[Raw lines]
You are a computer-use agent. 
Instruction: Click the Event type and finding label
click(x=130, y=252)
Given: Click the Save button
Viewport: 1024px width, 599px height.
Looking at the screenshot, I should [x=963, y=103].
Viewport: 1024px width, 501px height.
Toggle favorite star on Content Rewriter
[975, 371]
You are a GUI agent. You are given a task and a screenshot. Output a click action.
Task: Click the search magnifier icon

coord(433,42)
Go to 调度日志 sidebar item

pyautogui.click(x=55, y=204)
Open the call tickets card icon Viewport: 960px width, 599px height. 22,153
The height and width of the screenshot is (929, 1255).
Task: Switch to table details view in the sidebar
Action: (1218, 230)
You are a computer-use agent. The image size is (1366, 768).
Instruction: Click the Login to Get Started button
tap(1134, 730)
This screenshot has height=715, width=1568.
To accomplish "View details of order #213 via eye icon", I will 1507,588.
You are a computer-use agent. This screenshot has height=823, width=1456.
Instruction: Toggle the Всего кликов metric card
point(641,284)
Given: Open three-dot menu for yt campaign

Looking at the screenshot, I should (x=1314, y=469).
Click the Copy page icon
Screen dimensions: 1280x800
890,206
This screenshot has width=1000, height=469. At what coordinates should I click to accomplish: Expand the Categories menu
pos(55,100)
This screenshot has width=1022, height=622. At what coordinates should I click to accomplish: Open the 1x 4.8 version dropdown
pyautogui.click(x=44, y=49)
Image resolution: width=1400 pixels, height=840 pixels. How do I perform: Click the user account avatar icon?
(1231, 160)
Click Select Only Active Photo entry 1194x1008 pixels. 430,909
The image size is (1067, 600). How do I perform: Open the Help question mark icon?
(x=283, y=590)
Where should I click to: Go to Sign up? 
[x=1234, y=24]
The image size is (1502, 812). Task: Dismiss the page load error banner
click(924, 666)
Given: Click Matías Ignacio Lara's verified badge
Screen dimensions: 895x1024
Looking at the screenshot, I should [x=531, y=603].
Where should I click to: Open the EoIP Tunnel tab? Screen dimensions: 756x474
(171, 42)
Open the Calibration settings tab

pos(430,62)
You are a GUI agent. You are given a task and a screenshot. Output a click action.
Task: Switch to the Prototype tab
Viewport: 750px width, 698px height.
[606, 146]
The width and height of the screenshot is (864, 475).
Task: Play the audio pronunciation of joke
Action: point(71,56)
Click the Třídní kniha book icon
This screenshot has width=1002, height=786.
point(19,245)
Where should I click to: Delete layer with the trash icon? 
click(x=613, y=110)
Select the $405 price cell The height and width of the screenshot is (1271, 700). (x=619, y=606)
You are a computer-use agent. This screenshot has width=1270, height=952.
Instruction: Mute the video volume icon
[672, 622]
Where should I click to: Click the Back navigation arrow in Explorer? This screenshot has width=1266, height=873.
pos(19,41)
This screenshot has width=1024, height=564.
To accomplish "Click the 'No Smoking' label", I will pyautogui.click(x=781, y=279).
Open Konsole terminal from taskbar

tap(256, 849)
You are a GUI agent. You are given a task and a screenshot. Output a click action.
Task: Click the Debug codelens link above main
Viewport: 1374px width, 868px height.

## Problem details
Could you convert the lines above into a numbered list, leaving out any blank lines?

## Full answer
1. You are a computer-use agent. 
2. Instruction: Click the Event type and finding label
3. click(x=130, y=252)
4. Given: Click the Save button
5. Viewport: 1024px width, 599px height.
6. Looking at the screenshot, I should [x=963, y=103].
7. Viewport: 1024px width, 501px height.
8. Toggle favorite star on Content Rewriter
9. [975, 371]
10. You are a GUI agent. You are given a task and a screenshot. Output a click action.
11. Task: Click the search magnifier icon
12. coord(433,42)
13. Go to 调度日志 sidebar item
14. pyautogui.click(x=55, y=204)
15. Open the call tickets card icon Viewport: 960px width, 599px height. 22,153
16. The height and width of the screenshot is (929, 1255).
17. Task: Switch to table details view in the sidebar
18. Action: (1218, 230)
19. You are a computer-use agent. The image size is (1366, 768).
20. Instruction: Click the Login to Get Started button
21. tap(1134, 730)
22. This screenshot has height=715, width=1568.
23. To accomplish "View details of order #213 via eye icon", I will 1507,588.
24. You are a computer-use agent. This screenshot has height=823, width=1456.
25. Instruction: Toggle the Всего кликов metric card
26. point(641,284)
27. Given: Open three-dot menu for yt campaign
28. Looking at the screenshot, I should (x=1314, y=469).
29. Click the Copy page icon
30. Screen dimensions: 1280x800
31. 890,206
32. This screenshot has width=1000, height=469. At what coordinates should I click to accomplish: Expand the Categories menu
33. pos(55,100)
34. This screenshot has width=1022, height=622. At what coordinates should I click to accomplish: Open the 1x 4.8 version dropdown
35. pyautogui.click(x=44, y=49)
36. Image resolution: width=1400 pixels, height=840 pixels. How do I perform: Click the user account avatar icon?
37. (1231, 160)
38. Click Select Only Active Photo entry 1194x1008 pixels. 430,909
39. The image size is (1067, 600). How do I perform: Open the Help question mark icon?
40. (x=283, y=590)
41. Where should I click to: Go to Sign up? 
42. [x=1234, y=24]
43. The image size is (1502, 812). Task: Dismiss the page load error banner
44. click(924, 666)
45. Given: Click Matías Ignacio Lara's verified badge
46. Screen dimensions: 895x1024
47. Looking at the screenshot, I should [x=531, y=603].
48. Where should I click to: Open the EoIP Tunnel tab? Screen dimensions: 756x474
49. (171, 42)
50. Open the Calibration settings tab
51. pos(430,62)
52. You are a GUI agent. You are given a task and a screenshot. Output a click action.
53. Task: Switch to the Prototype tab
54. Viewport: 750px width, 698px height.
55. [606, 146]
56. The width and height of the screenshot is (864, 475).
57. Task: Play the audio pronunciation of joke
58. Action: point(71,56)
59. Click the Třídní kniha book icon
60. This screenshot has width=1002, height=786.
61. point(19,245)
62. Where should I click to: Delete layer with the trash icon? 
63. click(x=613, y=110)
64. Select the $405 price cell The height and width of the screenshot is (1271, 700). (x=619, y=606)
65. You are a computer-use agent. This screenshot has width=1270, height=952.
66. Instruction: Mute the video volume icon
67. [672, 622]
68. Where should I click to: Click the Back navigation arrow in Explorer? This screenshot has width=1266, height=873.
69. pos(19,41)
70. This screenshot has width=1024, height=564.
71. To accomplish "Click the 'No Smoking' label", I will pyautogui.click(x=781, y=279).
72. Open Konsole terminal from taskbar
73. tap(256, 849)
74. You are a GUI agent. You are given a task and a screenshot. Output a click action.
75. Task: Click the Debug codelens link above main
76. Viewport: 1374px width, 868px height.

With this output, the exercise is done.